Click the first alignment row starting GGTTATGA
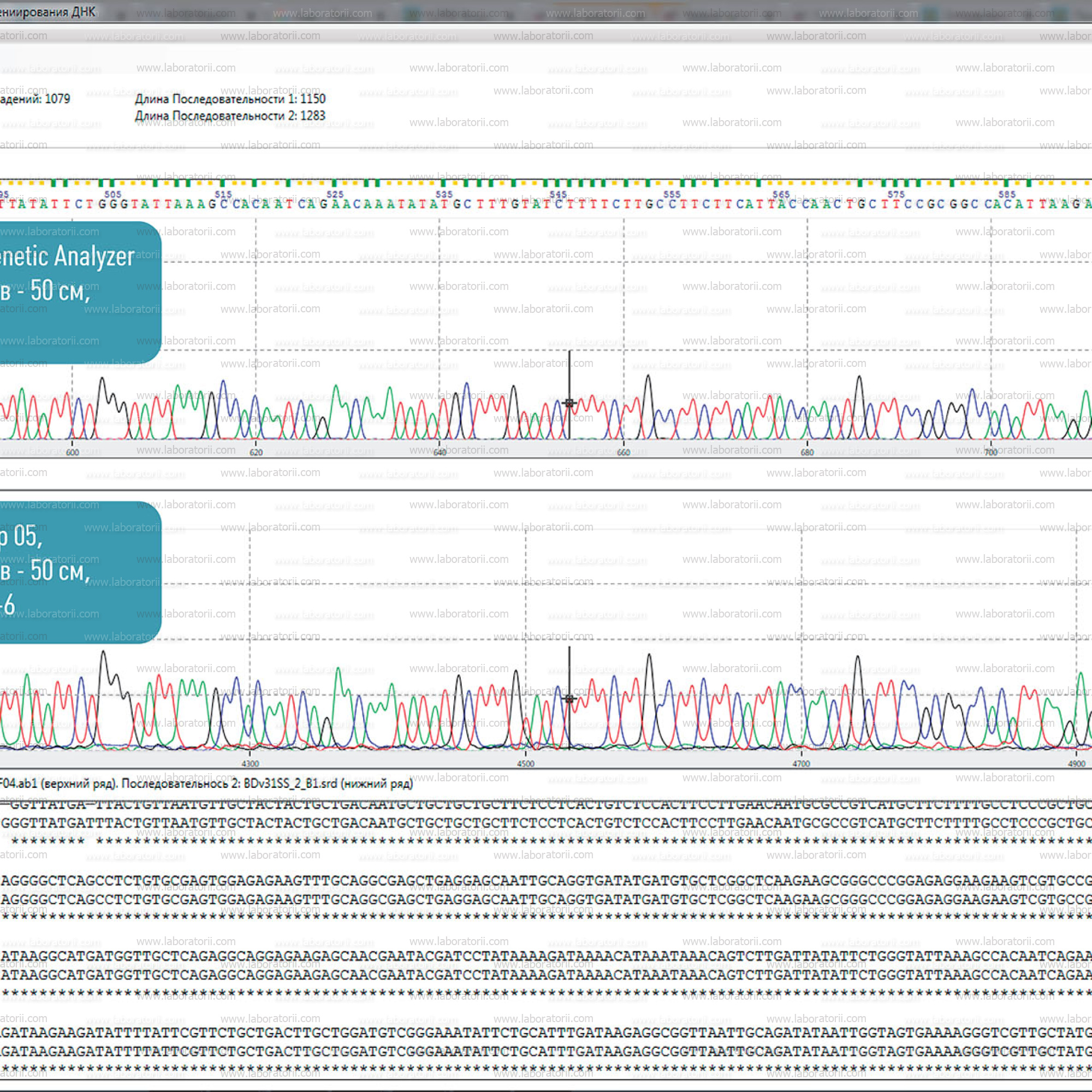This screenshot has width=1092, height=1092. tap(546, 805)
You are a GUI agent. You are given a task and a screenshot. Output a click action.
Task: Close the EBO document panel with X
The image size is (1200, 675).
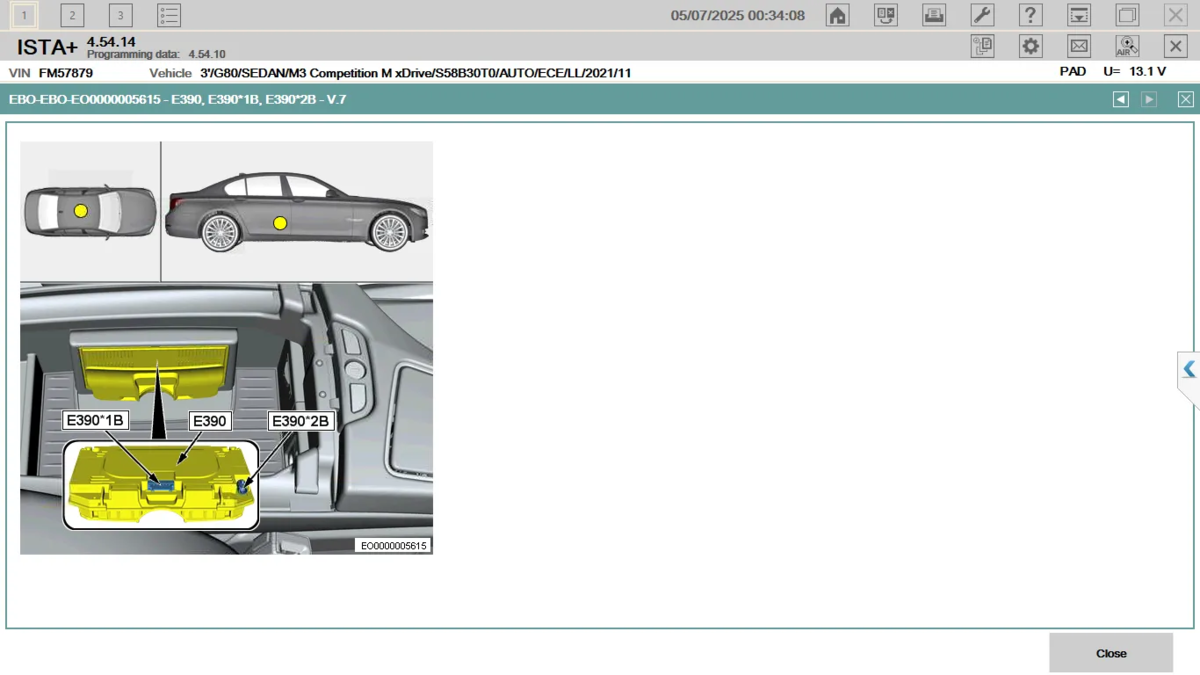(x=1185, y=99)

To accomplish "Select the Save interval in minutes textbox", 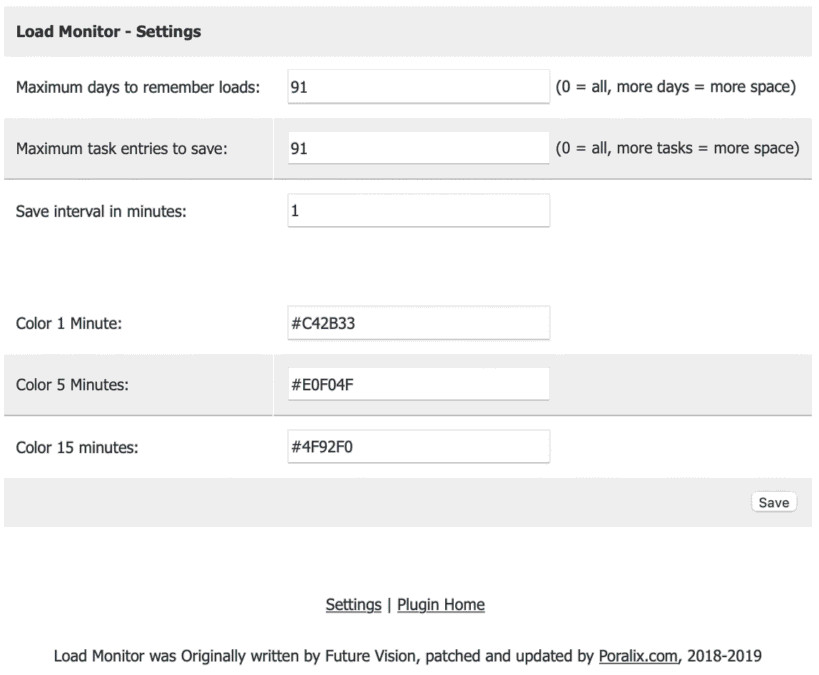I will point(418,211).
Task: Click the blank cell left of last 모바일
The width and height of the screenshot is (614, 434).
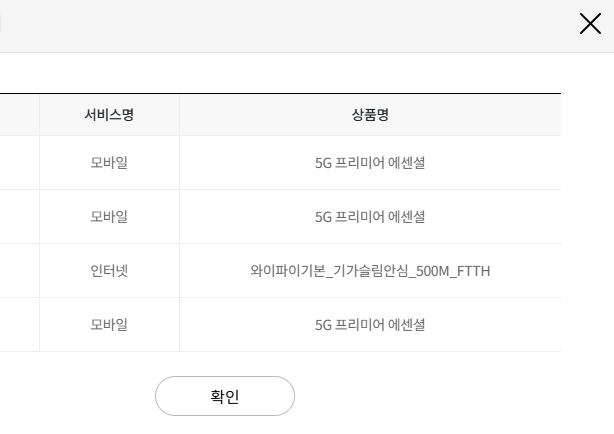Action: click(x=19, y=324)
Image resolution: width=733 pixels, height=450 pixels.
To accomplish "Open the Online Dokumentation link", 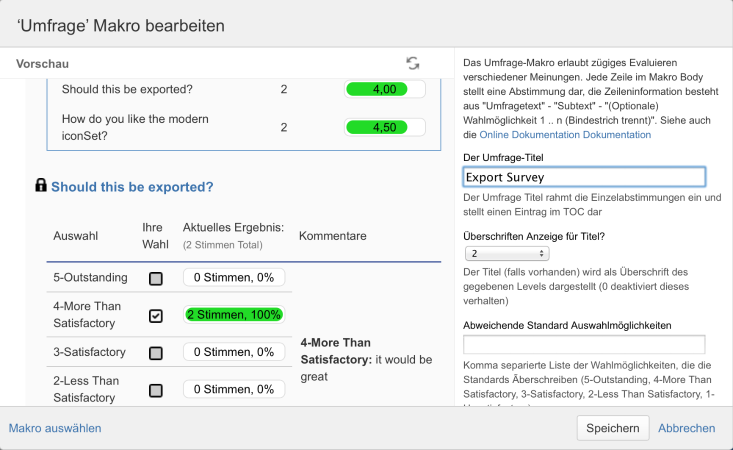I will (x=565, y=134).
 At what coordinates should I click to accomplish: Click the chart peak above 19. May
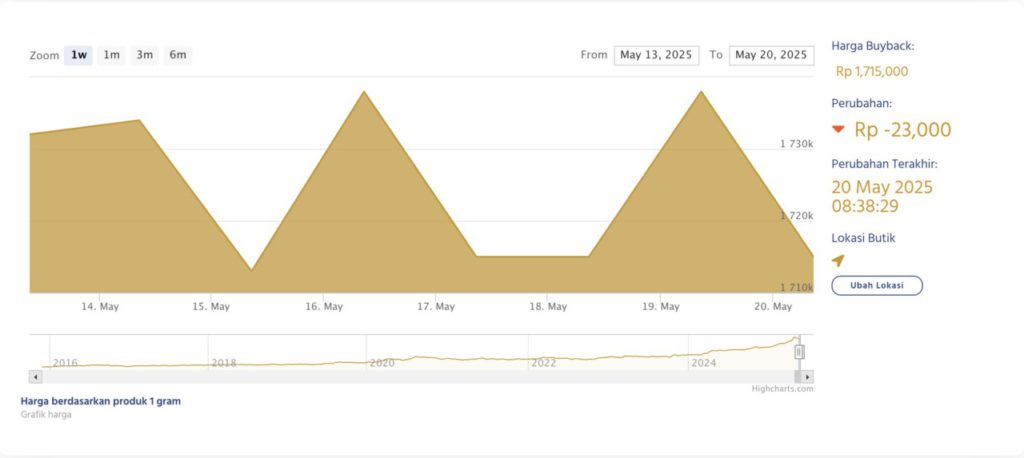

__Work instructions__: Give the material from its start through the line containing "(x=1185, y=99)", that line included, as a Markdown table with the columns Row and Text: number each line and put it in its own row, skip blank lines, and leave the pictures out.

__Problem solution__:
| Row | Text |
|---|---|
| 1 | Click the first alignment row starting GGTTATGA |
| 2 | This screenshot has width=1092, height=1092. tap(546, 805) |
| 3 | You are a GUI agent. You are given a task and a screenshot. Output a click action. |
| 4 | Task: Close the EBO document panel with X |
| 5 | The image size is (1200, 675). |
| 6 | (x=1185, y=99) |